* OPDRACHT *
Leg in één tot drie zinnen uit waarom 4 en 5 mei volgens de tekst over het bezoek van Zelensky aan Nederland bijzondere dagen zijn.

* DOCUMENTTEKST *
◆ ◆ ◆

Verwijzingen naar bezettingstijd van Zelensky vielen niet bij iedereen goed.
Donderdag 4 mei bracht de Oekraïense president Volodymyr Zelensky voor het eerst een bezoek aan Nederland. ’s Ochtends sprak hij de Staten-Generaal toe. Daarna bezocht hij het Internationaal Strafhof en hield hij een toespraak in het World Forum. Aan het begin van de middag overlegde hij met premier Mark Rutte en met de Belgische premier Alexander De Croo, waarna een gezamenlijke persconferentie volgde. Zelensky ging ook op bezoek bij koning Willem-Alexander.
4 en 5 mei
Die ochtend verscheen op Indignatie de volgende tekst: ‘In Nederland zijn 4 en 5 mei bijzondere dagen. Op 4 mei vindt de Nationale Dodenherdenking plaats. ’s Avonds om 20 uur houden we twee minuten stilte in acht. De volgende dag is het Bevrijdingsdag. Beide dagen werden ingesteld om de Tweede Wereldoorlog te herdenken.’ Waarom op een van die dagen een bezoek van een staatshoofd van een land in oorlog?
In het World Forum werd Zelensky ingeleid door de Nederlandse buitenlandminister Wopke Hoekstra (tevens vicepremier en partijleider van het christendemocratische CDA). Hij opende met de mededeling dat zoveel decennia later de herinnering aan de oorlog nog voorleeft. ’s Middags bij de persconferentie trok premier De Croo de vergelijking tussen de huidige bezetting van Oekraïne en de bezetting in de jaren ’40.

◆ ◆ ◆

* MATERIAAL *
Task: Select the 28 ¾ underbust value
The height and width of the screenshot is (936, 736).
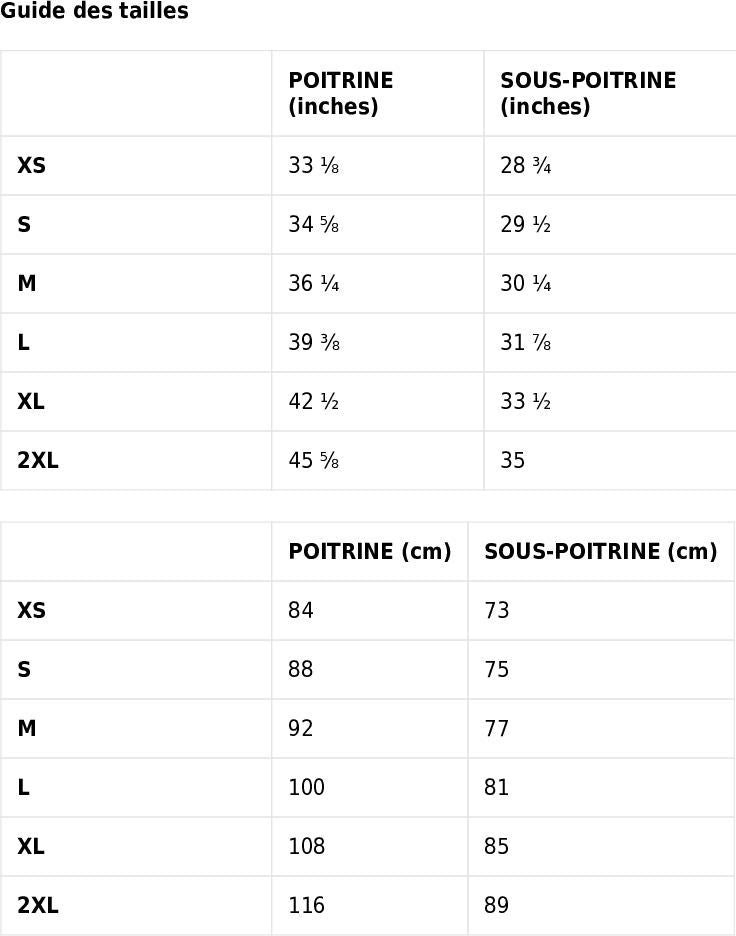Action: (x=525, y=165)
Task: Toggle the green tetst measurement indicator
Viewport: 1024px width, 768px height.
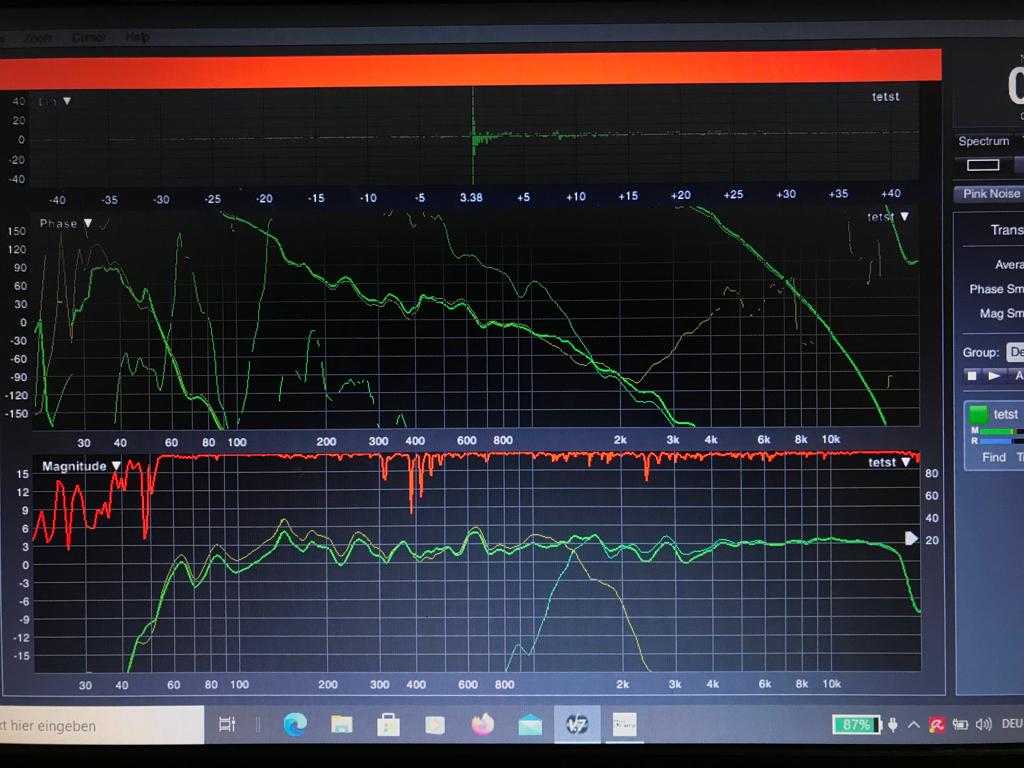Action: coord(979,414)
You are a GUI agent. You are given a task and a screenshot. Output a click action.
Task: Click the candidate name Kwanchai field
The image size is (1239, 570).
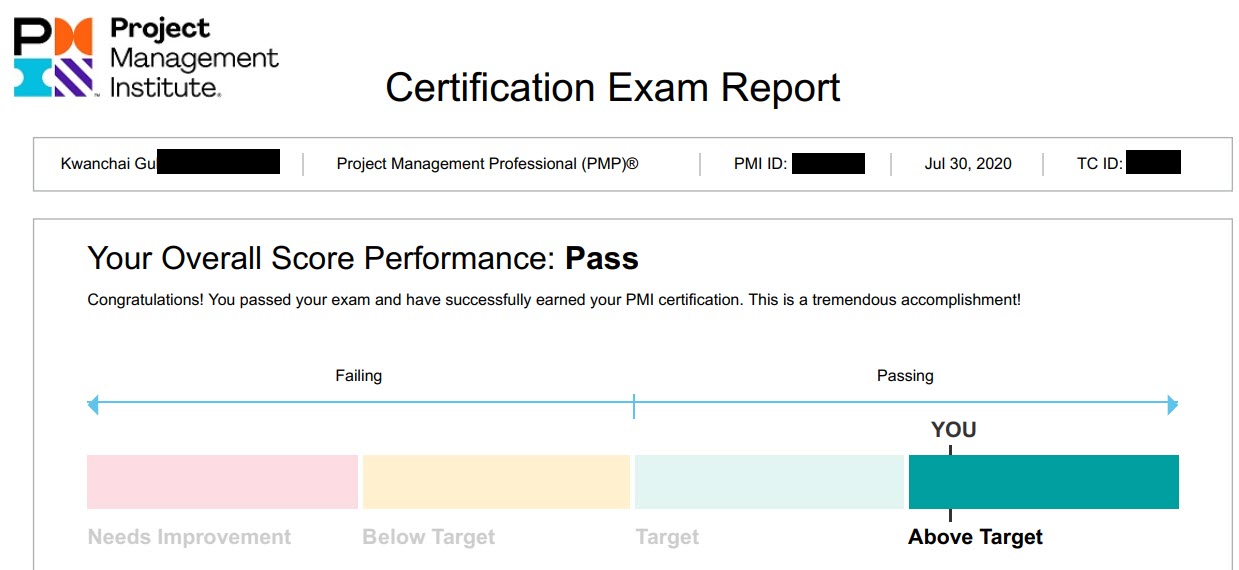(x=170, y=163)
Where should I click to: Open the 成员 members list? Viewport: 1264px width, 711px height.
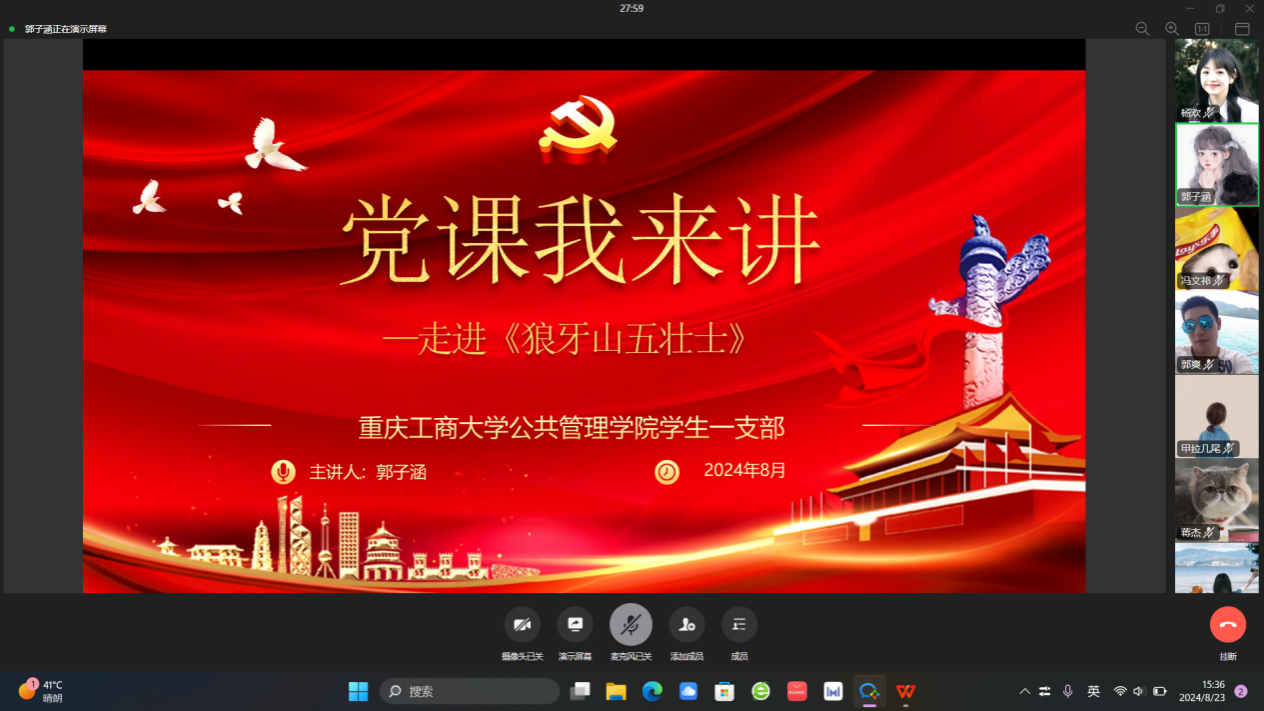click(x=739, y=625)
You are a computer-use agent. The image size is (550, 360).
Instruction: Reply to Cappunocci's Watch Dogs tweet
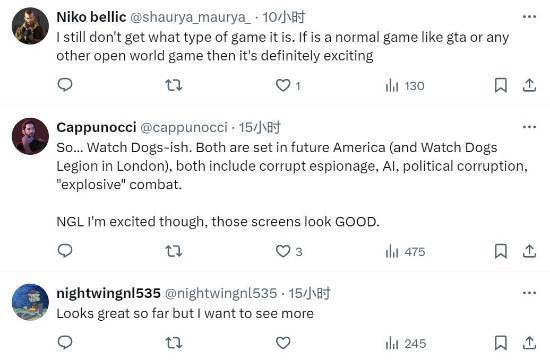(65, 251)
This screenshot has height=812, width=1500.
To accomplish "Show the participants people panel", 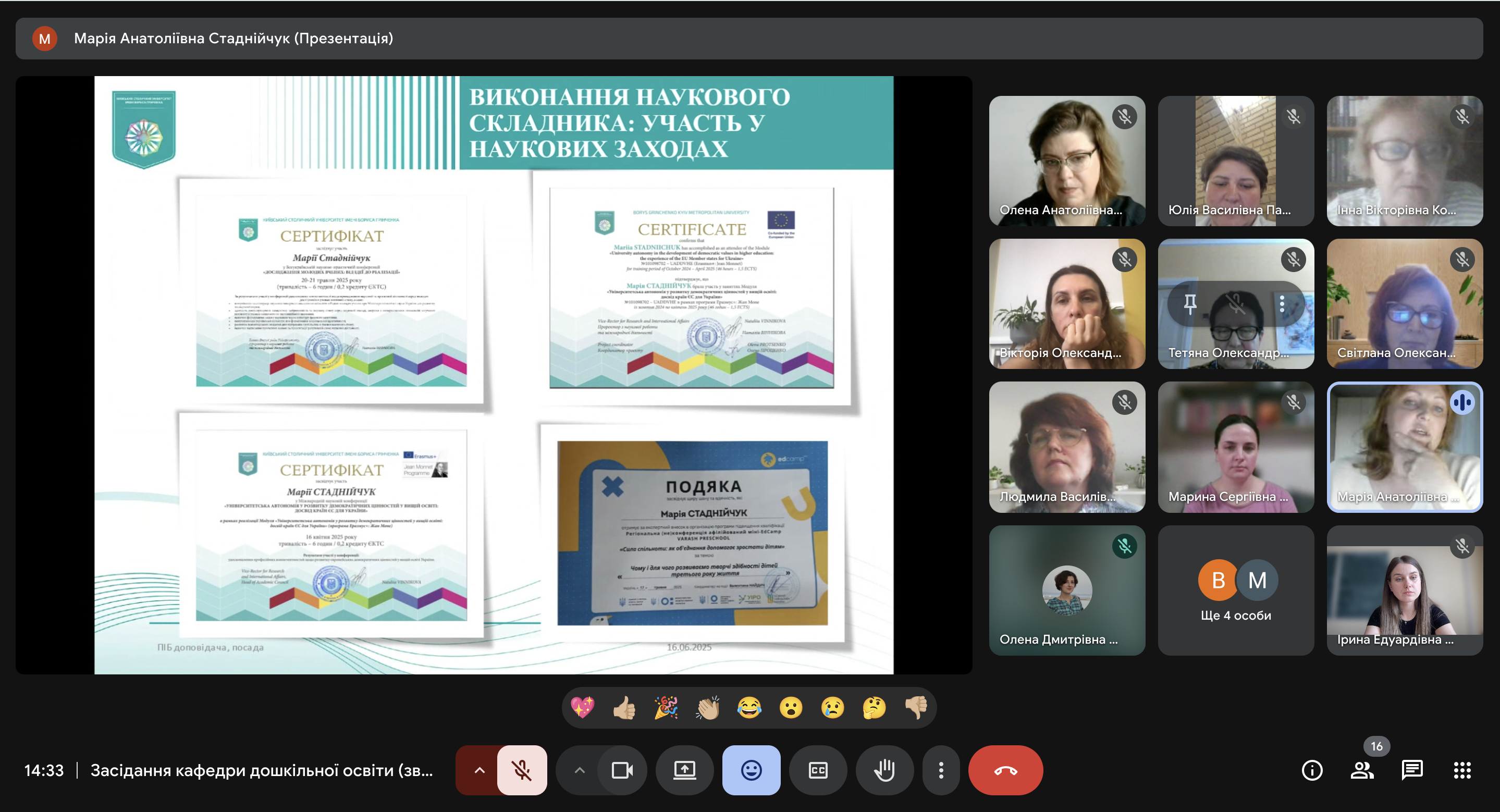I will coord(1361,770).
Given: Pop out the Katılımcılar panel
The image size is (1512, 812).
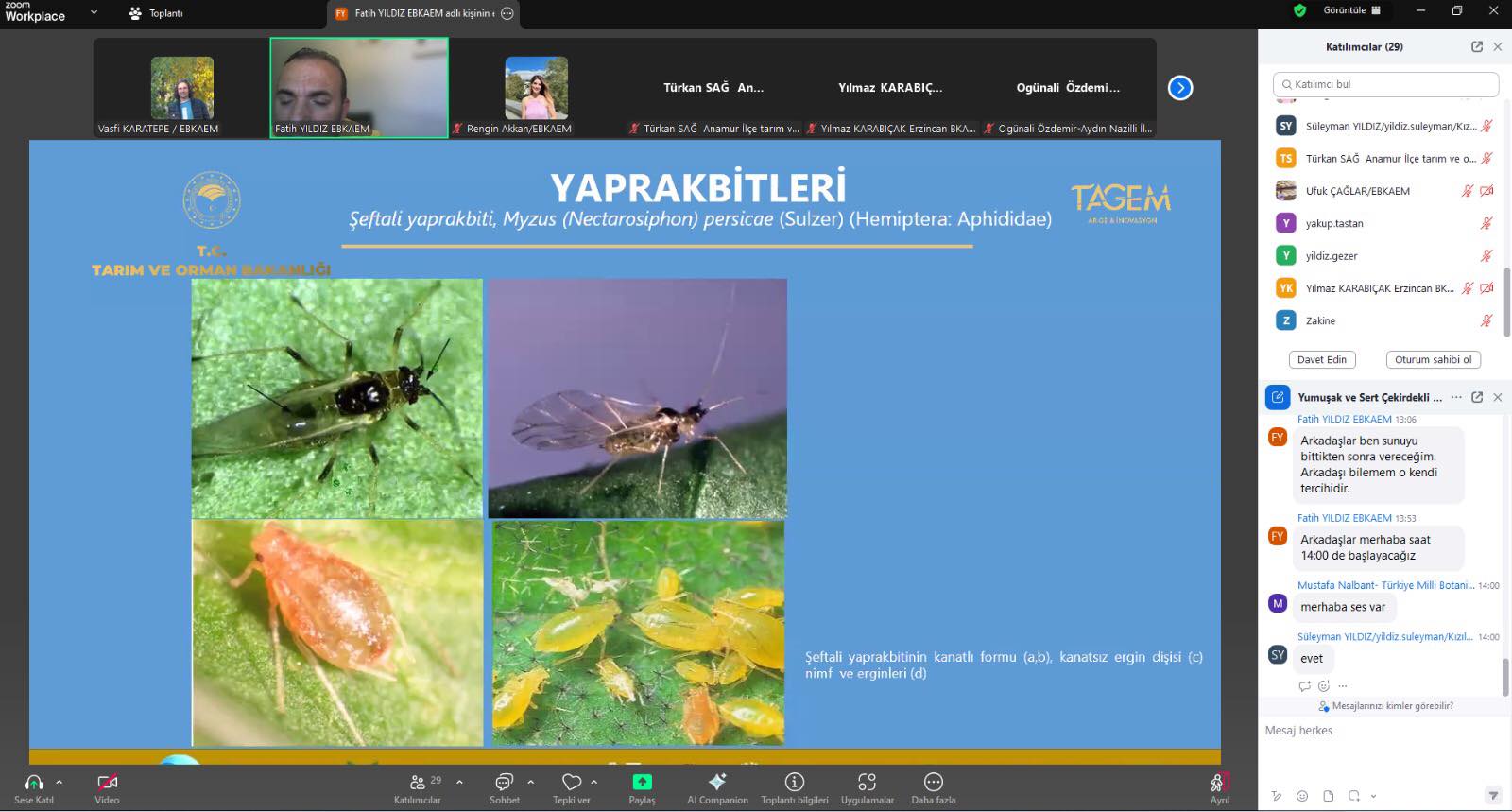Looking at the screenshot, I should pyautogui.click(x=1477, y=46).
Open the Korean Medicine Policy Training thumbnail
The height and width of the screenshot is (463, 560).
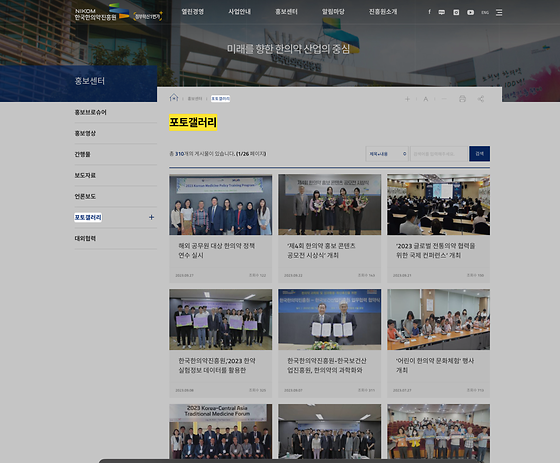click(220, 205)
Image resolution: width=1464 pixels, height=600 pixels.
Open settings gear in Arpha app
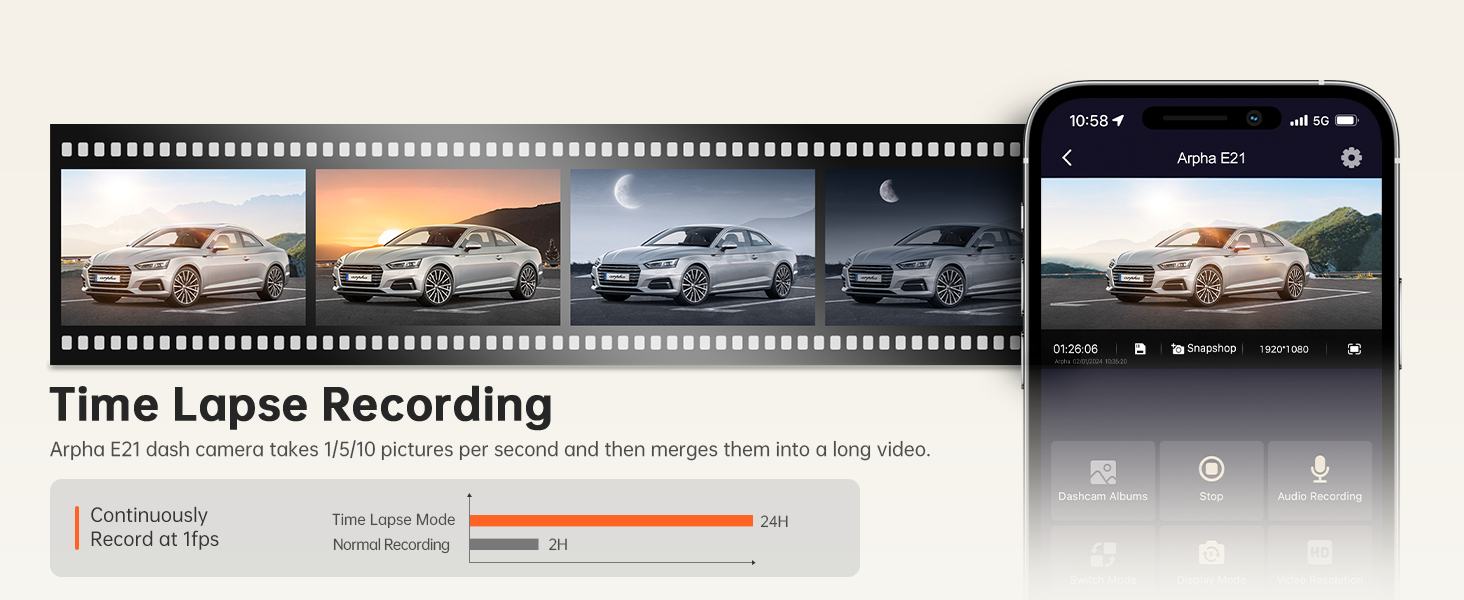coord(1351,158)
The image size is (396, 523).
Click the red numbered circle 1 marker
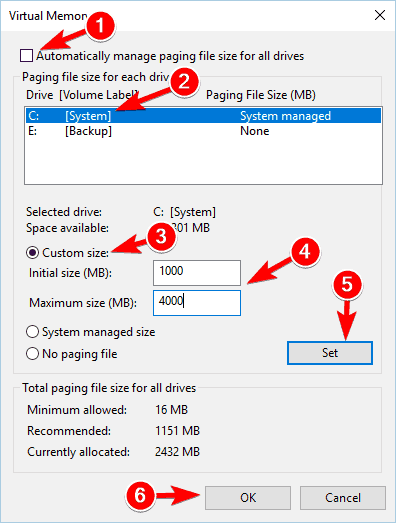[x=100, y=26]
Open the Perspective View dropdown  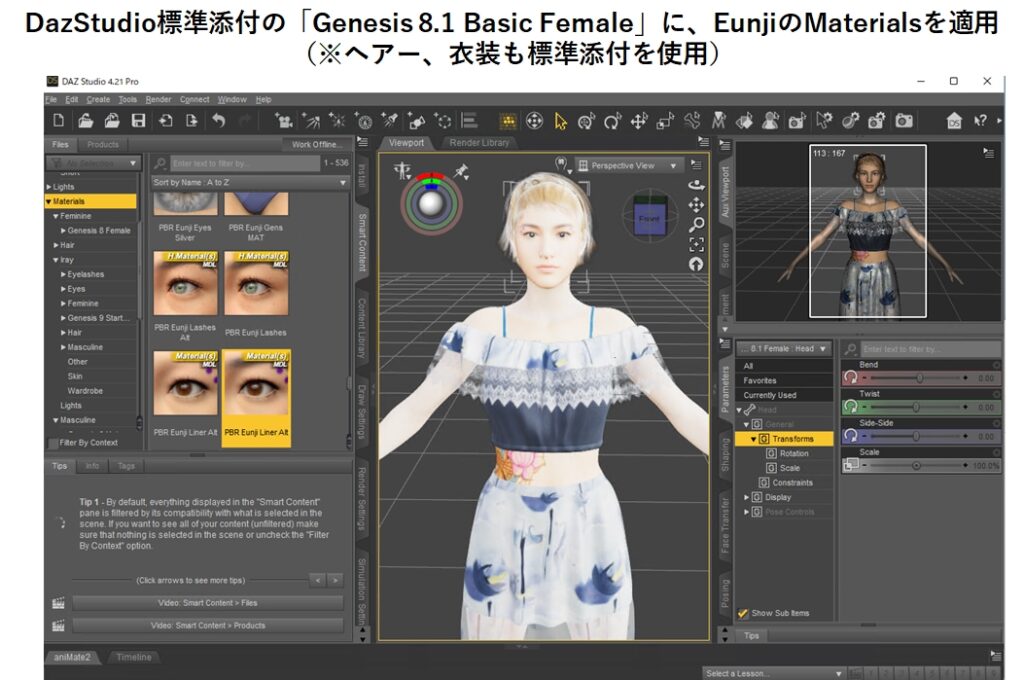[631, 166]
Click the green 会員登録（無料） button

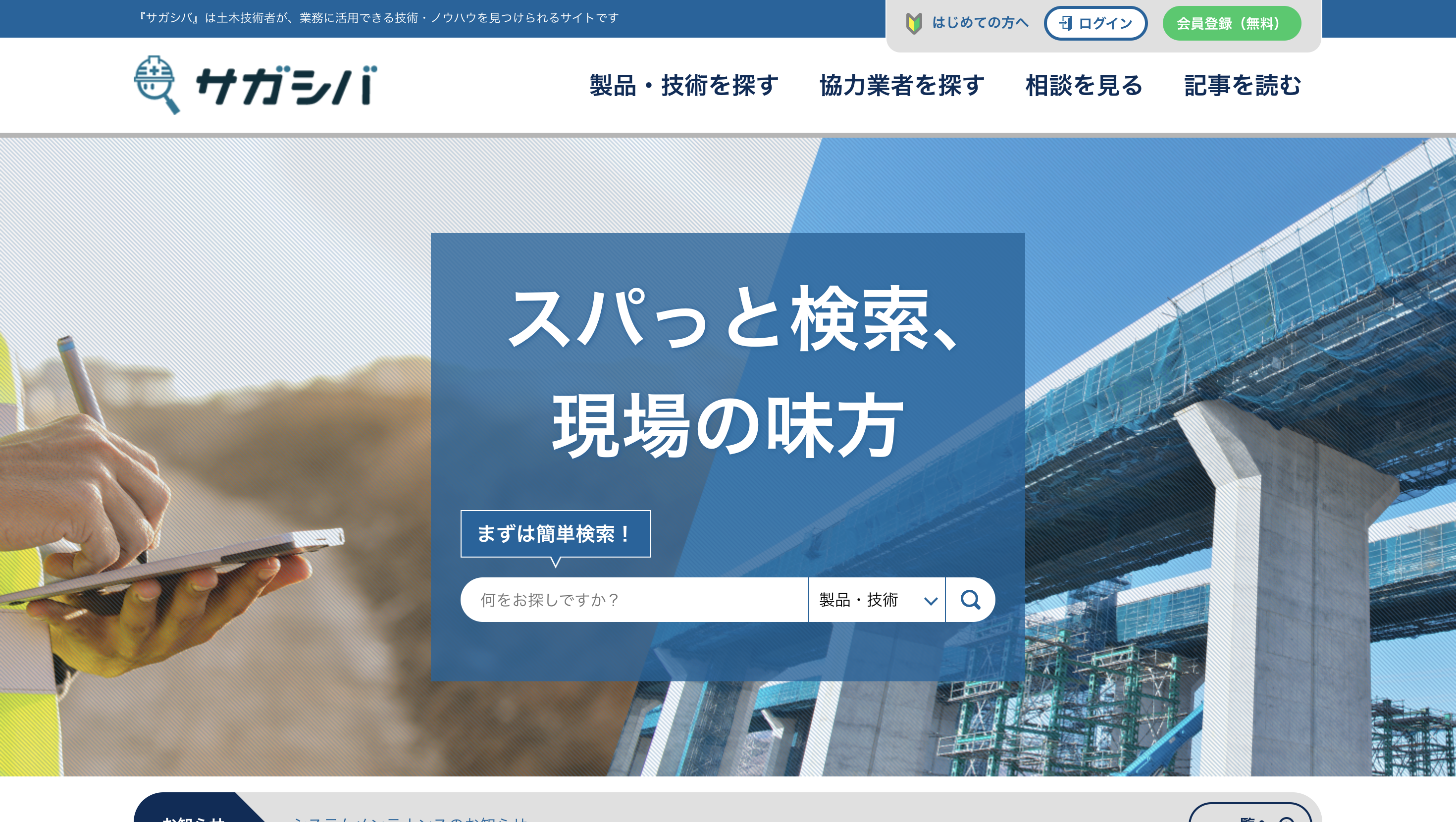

◆ ◆ ◆

* UITWERKING *
Beide dagen zijn ingesteld om de Tweede Wereldoorlog te herdenken. Op 4 mei is de Nationale Dodenherdenking, met om 20 uur twee minuten stilte. Op 5 mei is het Bevrijdingsdag.